__EXERCISE OBJECTIVE__: Needed from the entries below: every line that holds the word "Entry".

__SOURCE DATA__:
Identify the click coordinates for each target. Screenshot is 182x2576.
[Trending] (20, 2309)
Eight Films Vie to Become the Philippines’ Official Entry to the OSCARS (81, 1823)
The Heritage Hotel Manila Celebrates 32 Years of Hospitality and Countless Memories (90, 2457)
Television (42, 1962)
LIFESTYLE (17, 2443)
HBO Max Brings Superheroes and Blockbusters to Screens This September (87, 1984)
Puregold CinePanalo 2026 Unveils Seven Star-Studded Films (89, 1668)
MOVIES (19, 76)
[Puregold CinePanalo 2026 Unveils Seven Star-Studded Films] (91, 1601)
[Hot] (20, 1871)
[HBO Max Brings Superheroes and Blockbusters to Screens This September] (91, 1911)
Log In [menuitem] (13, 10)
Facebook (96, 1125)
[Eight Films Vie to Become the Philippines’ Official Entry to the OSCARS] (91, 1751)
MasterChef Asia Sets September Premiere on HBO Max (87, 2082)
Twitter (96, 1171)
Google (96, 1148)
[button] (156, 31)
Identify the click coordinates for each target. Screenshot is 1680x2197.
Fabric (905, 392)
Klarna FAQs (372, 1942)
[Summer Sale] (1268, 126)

--

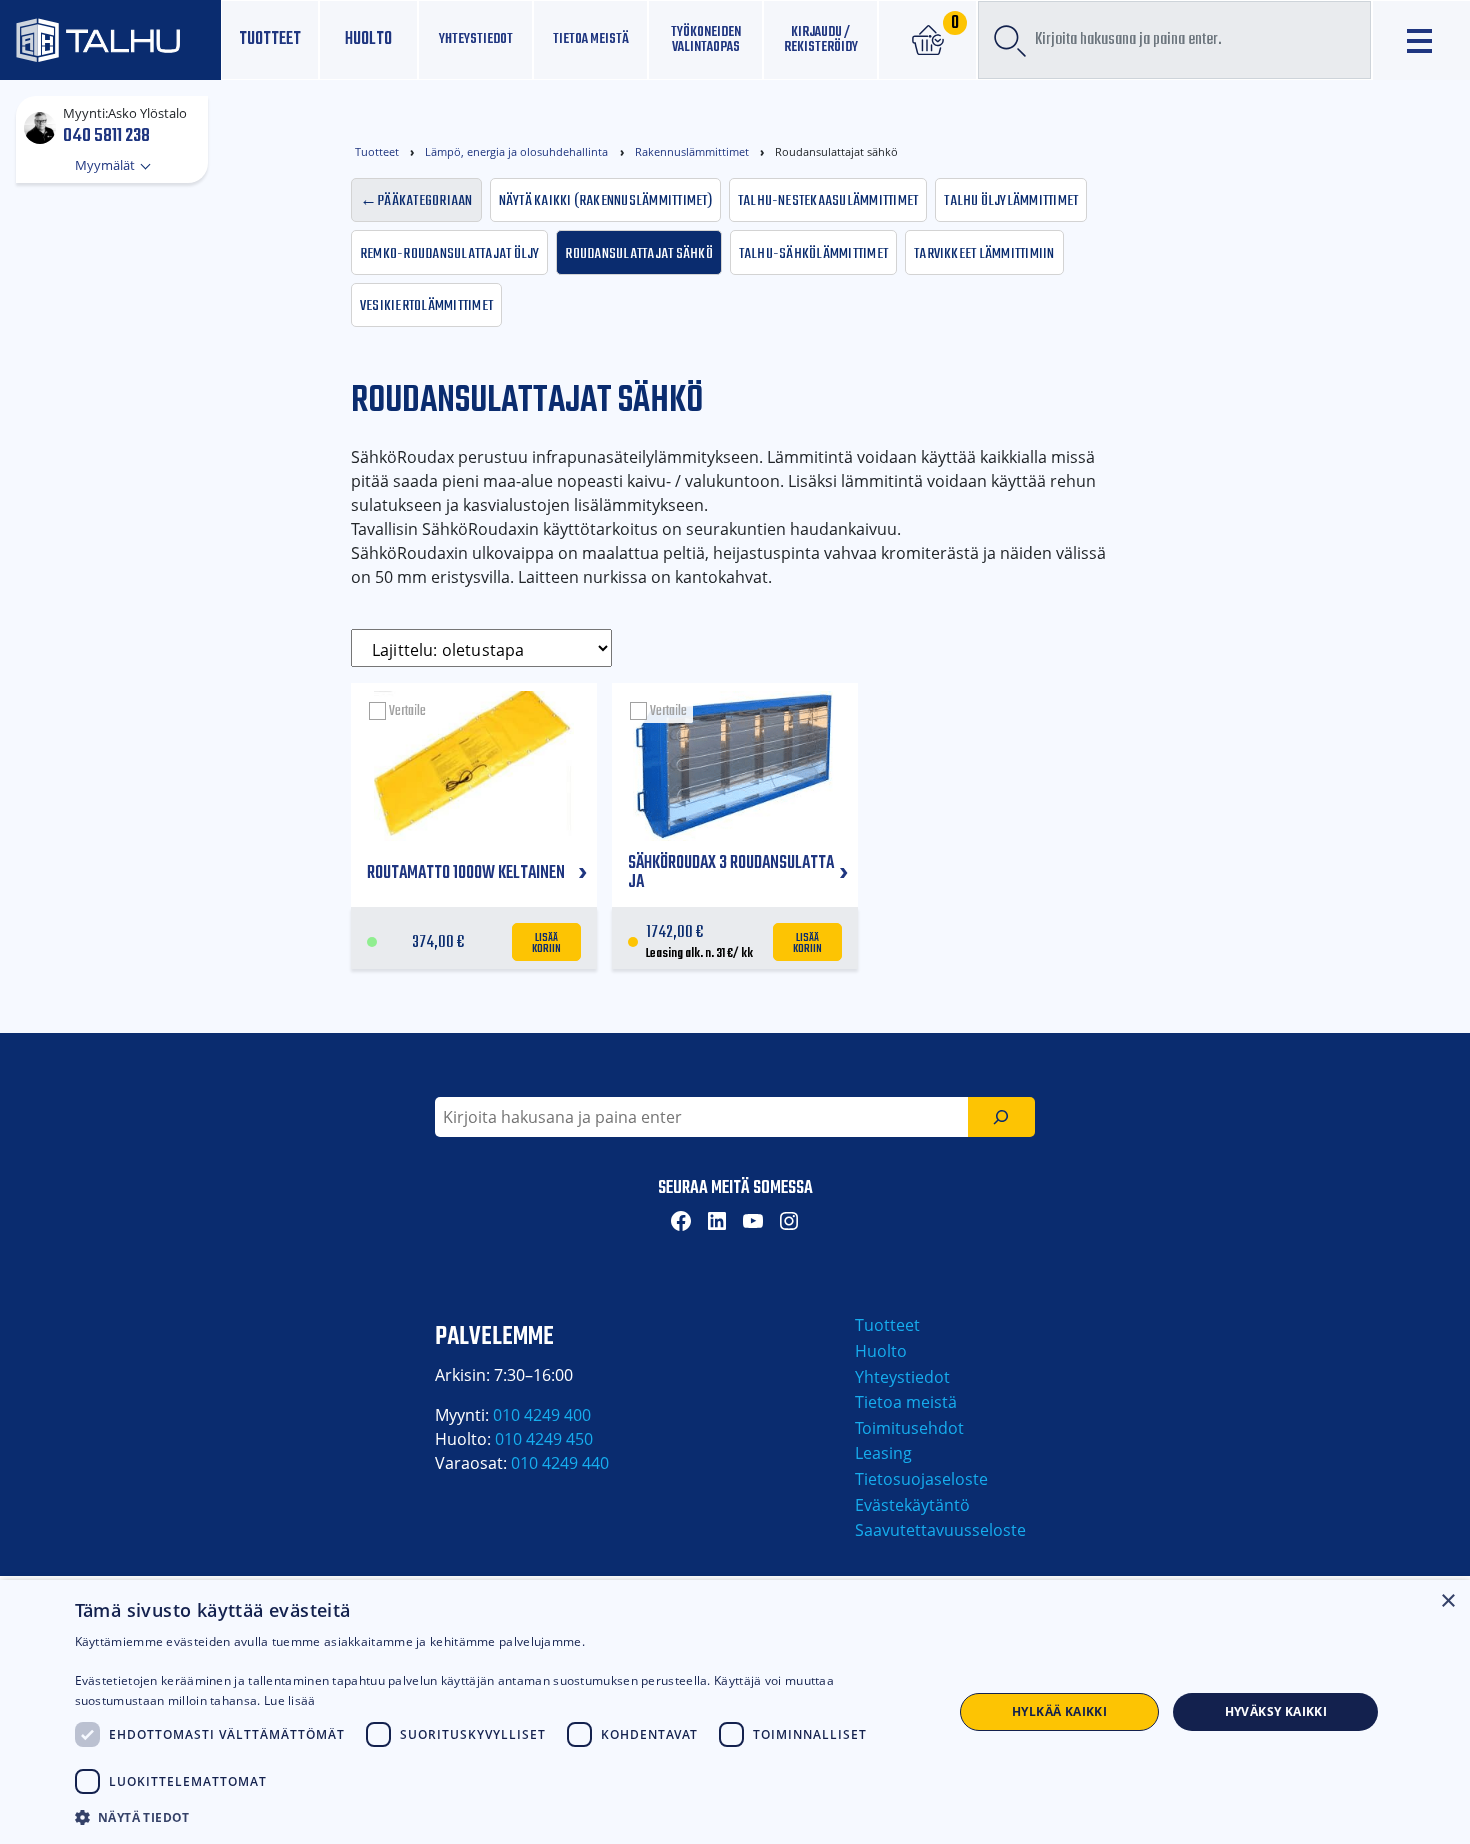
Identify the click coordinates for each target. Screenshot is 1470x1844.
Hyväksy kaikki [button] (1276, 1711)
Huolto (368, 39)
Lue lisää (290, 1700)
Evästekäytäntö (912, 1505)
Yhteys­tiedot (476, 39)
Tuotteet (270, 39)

__ANSWER TO THIS EXERCISE__:
Eight Films Vie to Become the Philippines’ Official Entry to the OSCARS (81, 1823)
[Eight Films Vie to Become the Philippines’ Official Entry to the OSCARS] (91, 1751)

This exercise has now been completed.